ELISA was performed using Mouse IgA ELISA Quantitation Set or Mouse IgG ELISA Quantitation Set (Bethyl Laboratories) according to the manufacturer’s protocol with minor modifications. MaxiSorp ELISA plates (Thermo Fisher Scientific) for total IgA measurement were pre-coated with 100 μL of diluted purified IgA antibody in 0.1M carbonate buffer (10 μl/mL). For OVA-specific IgA or IgG measurement, MaxiSorp ELISA plate were pre-coated with 5μg of OVA protein in 0.1M carbonate buffer. After overnight incubation at 4°C, plates were washed with PBS and incubated with PBS containing 1% BSA for 1 hour at room temperature. After washing, 100 μL of stool supernatant or serum were plated and incubated for 1 hour. Plates were washed again and 100 μL of anti-mouse IgA-HRP or anti-mouse IgG HRP (1:40 000 dilutions) was added before a 1-hour of incubation. TMB substrate (BD Pharmingen) was added to each well, followed by supplementation of 100 μL of 1M H₂SO4 as a stop solution. Absorbance (450 nm) was measured using an ELISA reader.

In-situ photoconversion

Peyer’s patch (PP) photoconversion labeling was performed as previously reported(25).
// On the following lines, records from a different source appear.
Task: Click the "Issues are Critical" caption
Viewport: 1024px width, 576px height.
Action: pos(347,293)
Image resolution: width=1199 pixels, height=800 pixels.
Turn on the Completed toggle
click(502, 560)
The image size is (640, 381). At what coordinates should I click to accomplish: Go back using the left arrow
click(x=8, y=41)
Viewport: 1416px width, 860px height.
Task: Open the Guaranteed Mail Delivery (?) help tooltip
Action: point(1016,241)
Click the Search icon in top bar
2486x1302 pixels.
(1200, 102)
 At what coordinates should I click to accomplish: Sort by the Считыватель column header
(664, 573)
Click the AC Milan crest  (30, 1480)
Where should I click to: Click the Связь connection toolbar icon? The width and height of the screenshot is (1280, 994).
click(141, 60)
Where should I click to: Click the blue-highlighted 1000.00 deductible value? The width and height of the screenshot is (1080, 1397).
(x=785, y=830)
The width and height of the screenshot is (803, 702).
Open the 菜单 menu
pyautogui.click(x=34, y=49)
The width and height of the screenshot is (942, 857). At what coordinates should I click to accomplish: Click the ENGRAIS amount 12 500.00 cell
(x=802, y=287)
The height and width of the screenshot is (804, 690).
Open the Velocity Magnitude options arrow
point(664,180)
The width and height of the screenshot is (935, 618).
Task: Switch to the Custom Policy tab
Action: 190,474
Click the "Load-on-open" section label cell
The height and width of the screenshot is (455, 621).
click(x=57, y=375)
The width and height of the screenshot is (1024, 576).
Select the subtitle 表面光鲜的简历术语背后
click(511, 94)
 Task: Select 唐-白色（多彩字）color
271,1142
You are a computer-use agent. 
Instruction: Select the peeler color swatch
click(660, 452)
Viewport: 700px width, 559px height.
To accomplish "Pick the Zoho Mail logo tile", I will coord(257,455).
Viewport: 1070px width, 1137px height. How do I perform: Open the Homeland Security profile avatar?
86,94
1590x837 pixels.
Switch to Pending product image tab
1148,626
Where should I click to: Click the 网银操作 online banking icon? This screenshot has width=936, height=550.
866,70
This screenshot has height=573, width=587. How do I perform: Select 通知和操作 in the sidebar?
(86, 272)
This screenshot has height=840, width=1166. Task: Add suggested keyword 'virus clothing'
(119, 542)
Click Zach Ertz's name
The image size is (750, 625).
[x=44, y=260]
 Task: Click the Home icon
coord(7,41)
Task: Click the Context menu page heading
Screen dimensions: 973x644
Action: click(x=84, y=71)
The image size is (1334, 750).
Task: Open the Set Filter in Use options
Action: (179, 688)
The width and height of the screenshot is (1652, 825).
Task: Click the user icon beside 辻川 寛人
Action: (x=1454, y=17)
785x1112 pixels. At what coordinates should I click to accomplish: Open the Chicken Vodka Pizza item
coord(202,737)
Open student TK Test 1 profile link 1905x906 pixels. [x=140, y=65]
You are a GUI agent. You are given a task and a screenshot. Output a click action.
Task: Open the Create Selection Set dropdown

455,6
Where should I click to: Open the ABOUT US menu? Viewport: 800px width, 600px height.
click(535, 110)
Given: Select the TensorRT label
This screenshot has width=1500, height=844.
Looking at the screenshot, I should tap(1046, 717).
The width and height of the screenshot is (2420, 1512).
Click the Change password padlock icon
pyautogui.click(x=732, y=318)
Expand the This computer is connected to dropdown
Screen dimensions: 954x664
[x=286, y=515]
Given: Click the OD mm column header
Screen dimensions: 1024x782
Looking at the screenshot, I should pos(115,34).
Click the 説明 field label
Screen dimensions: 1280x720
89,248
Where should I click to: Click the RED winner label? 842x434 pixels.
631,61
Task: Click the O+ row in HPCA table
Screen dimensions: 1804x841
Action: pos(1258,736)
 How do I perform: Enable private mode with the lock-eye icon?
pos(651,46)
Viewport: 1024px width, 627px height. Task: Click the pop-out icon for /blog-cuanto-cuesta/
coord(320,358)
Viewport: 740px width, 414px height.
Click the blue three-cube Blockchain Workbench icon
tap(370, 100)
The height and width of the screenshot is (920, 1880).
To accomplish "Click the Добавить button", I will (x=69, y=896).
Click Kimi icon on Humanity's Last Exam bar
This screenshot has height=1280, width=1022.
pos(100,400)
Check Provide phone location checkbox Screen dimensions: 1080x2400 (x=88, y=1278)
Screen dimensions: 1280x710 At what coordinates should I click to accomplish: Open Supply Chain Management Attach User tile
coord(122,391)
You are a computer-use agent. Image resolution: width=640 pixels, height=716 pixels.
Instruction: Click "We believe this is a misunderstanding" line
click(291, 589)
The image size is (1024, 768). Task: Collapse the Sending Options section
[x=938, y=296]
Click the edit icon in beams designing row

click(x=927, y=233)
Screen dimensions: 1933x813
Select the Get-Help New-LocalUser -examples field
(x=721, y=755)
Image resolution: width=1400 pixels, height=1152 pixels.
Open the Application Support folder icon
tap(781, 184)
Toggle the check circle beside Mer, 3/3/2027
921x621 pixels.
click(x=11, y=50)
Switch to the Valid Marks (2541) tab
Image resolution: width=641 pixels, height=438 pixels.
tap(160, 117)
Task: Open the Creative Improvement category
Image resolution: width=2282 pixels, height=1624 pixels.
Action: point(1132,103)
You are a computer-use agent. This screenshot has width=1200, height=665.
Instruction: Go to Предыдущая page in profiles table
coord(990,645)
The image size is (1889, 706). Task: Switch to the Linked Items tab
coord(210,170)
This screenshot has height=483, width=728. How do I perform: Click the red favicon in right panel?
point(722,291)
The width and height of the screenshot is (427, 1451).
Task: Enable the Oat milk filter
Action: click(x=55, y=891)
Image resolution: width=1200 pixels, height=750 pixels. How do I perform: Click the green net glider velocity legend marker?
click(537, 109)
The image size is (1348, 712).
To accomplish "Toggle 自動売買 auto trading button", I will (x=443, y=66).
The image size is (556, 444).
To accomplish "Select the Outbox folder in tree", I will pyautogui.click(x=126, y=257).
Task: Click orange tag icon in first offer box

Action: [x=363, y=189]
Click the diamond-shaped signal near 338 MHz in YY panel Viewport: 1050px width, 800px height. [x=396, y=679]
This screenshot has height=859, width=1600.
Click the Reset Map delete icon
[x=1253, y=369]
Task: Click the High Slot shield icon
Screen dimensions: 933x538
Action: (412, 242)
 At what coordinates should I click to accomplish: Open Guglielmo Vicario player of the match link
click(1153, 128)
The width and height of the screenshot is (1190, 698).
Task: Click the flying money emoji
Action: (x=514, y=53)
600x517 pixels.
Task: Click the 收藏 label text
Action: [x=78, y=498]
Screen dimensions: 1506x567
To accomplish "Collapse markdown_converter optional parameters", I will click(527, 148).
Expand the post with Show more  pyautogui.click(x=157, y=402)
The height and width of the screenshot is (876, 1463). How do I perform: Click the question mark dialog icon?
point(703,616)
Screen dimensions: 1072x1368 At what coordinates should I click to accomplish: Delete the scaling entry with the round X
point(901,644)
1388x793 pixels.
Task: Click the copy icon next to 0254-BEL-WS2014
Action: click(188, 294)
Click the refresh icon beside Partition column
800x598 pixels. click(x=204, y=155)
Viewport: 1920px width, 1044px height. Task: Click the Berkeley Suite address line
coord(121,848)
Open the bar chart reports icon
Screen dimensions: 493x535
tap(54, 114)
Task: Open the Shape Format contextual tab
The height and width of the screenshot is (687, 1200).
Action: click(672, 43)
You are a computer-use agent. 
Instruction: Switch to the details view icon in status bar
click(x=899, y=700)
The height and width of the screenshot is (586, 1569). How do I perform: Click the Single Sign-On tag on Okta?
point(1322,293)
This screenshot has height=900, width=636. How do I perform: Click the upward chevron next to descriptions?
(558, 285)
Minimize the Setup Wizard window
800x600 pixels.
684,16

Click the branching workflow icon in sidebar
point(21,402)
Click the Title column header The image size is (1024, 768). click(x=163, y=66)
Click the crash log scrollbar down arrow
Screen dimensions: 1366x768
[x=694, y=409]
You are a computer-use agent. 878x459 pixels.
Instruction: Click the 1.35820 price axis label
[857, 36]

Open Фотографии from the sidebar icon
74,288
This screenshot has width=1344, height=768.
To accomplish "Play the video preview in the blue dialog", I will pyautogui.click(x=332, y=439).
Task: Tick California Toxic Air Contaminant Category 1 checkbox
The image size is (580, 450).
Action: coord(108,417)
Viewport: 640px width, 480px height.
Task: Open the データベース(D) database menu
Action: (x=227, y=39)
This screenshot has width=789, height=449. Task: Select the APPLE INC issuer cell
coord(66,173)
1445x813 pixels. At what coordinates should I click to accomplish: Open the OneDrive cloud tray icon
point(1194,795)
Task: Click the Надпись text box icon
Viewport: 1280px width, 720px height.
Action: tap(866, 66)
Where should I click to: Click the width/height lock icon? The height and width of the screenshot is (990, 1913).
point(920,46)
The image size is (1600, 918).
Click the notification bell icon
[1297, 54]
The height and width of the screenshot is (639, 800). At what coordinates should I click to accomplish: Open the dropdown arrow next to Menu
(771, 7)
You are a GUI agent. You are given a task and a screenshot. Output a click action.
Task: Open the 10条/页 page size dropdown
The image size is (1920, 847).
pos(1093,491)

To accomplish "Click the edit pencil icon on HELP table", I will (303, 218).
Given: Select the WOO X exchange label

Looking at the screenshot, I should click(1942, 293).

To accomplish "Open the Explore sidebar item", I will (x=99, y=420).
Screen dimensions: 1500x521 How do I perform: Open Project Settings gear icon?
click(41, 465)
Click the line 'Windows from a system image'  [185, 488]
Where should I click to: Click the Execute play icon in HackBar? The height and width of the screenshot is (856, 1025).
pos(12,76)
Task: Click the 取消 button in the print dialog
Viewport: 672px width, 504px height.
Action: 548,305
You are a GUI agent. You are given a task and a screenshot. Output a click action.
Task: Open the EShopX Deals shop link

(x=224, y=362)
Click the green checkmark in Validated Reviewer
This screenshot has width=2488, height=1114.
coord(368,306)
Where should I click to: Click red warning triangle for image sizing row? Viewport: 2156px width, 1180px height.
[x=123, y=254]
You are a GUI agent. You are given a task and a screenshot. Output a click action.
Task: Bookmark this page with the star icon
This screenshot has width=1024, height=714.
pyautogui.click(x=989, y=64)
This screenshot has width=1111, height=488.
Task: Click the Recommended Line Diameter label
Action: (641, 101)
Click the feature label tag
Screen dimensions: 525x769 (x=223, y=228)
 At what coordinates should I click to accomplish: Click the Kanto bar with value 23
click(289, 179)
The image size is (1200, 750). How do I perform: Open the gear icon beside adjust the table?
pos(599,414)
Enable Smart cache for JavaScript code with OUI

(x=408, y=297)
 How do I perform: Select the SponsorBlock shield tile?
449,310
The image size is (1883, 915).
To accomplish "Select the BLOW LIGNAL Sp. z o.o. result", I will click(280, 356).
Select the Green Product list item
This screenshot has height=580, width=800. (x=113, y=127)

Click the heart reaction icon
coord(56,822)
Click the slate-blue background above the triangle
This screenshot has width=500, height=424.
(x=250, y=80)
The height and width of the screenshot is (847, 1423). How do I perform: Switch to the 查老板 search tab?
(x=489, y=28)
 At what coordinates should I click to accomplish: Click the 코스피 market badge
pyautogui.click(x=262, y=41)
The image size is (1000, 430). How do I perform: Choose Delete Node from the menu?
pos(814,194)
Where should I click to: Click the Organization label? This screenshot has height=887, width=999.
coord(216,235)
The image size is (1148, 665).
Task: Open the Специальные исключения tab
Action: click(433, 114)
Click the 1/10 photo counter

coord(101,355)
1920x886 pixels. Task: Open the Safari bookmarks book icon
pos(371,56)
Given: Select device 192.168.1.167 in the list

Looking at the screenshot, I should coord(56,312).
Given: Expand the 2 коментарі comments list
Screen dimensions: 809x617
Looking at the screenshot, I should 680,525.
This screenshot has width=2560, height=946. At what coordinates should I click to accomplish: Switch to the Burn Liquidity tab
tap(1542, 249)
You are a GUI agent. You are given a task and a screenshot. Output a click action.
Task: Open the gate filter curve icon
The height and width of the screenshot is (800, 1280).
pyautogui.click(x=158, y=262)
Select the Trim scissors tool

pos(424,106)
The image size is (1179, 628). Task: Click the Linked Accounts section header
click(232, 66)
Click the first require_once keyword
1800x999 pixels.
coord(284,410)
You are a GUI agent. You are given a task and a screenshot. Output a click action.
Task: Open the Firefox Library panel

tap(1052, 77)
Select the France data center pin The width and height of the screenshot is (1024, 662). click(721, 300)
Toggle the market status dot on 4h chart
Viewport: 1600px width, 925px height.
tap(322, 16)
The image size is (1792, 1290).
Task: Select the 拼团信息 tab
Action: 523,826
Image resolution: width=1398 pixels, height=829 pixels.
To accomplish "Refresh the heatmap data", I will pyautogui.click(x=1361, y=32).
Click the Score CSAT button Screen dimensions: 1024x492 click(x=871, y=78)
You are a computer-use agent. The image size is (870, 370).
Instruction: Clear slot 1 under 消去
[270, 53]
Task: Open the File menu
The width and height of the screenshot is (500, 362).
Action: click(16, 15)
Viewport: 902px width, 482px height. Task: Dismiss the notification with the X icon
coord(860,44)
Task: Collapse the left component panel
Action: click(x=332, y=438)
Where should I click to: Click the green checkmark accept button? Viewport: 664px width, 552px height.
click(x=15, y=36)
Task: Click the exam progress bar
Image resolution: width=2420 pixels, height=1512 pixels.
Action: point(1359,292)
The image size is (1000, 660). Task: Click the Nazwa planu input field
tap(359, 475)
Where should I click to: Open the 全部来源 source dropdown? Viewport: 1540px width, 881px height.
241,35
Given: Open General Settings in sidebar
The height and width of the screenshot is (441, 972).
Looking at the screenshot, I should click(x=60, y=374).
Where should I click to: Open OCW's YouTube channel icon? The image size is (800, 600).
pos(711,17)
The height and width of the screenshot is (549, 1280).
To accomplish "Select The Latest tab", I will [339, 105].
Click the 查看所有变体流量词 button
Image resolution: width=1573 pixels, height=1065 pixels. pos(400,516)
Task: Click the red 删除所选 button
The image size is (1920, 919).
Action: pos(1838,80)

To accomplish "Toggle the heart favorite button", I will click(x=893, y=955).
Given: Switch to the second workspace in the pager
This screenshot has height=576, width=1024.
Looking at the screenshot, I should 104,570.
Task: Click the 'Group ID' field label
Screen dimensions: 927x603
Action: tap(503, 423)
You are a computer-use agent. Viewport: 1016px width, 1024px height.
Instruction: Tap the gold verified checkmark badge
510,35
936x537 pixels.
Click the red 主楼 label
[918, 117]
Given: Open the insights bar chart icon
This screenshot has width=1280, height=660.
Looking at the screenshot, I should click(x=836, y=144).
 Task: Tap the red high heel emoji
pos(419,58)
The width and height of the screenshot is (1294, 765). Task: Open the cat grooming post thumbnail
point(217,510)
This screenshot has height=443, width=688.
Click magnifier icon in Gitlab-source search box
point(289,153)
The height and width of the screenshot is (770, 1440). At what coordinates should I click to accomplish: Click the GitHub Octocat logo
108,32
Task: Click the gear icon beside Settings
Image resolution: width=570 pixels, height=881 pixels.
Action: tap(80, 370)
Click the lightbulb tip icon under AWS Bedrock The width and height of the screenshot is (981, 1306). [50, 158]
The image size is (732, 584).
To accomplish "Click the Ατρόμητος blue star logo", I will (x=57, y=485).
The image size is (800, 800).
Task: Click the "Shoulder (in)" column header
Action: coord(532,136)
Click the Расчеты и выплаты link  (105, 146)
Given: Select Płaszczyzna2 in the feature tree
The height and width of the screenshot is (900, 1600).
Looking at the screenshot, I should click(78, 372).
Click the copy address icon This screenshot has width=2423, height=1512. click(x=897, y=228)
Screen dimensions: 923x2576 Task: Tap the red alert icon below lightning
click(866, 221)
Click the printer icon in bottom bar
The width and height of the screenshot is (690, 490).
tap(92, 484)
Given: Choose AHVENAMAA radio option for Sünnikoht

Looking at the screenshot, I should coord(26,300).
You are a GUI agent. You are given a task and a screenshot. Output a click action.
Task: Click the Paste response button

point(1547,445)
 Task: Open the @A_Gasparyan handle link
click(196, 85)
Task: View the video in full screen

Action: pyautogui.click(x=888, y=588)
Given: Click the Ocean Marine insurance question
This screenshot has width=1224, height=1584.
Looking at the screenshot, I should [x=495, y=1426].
In brief, mice were anesthetized with 2% isoflurane during the procedure. An abdominal wall incision exposed the PP. An opaque, non-reflective material shielded the mouse from light exposure except at the desired site. Photoconversion of the three most distal PP was performed using a low-power 80mW LED-Violet laser (Laserland) in 3 cycles of 10 seconds powered on followed by 30 seconds powered off, keeping the light source approximately 2 cm away from the tissue. Next, mice were sutured and allowed to recover from anesthesia on a heating pad until responsive. Just prior to surgery, mice were given long-acting buprenorphine for analgesia. Two hours before the photoconversion, mice were treated intraperitoneally with 100 ug of α4β7 (DATK32, Biolegend; cat# 120602) or Rat IgG2a isotype control (RTK2758, Biolegend; cat# 400502) antibodies. PPs were then harvested 20 hours after photoconversion. KikRED⁺ cells (in situ labeled cells) and KikGREEN⁺ cells were quantified in all small intestinal PP by flow cytometry.

Statistical analyses

Data is shown as individual points and mean, paired before-after plots or as box-and-whisker plots. Unpaired analysis was done using Mann-Whitney test. For multiple comparisons, non-parametric analysis was done using Kruskal-Wallis test and Dunn’s multiple comparison test. Paired non-parametric analysis was done using Wilcoxon test. The p values are indicated. For single-cell RNAseq data analysis, see specific section.

Data materials availability:

All data needed to support the conclusions of this work are included in the main text and supplementary materials.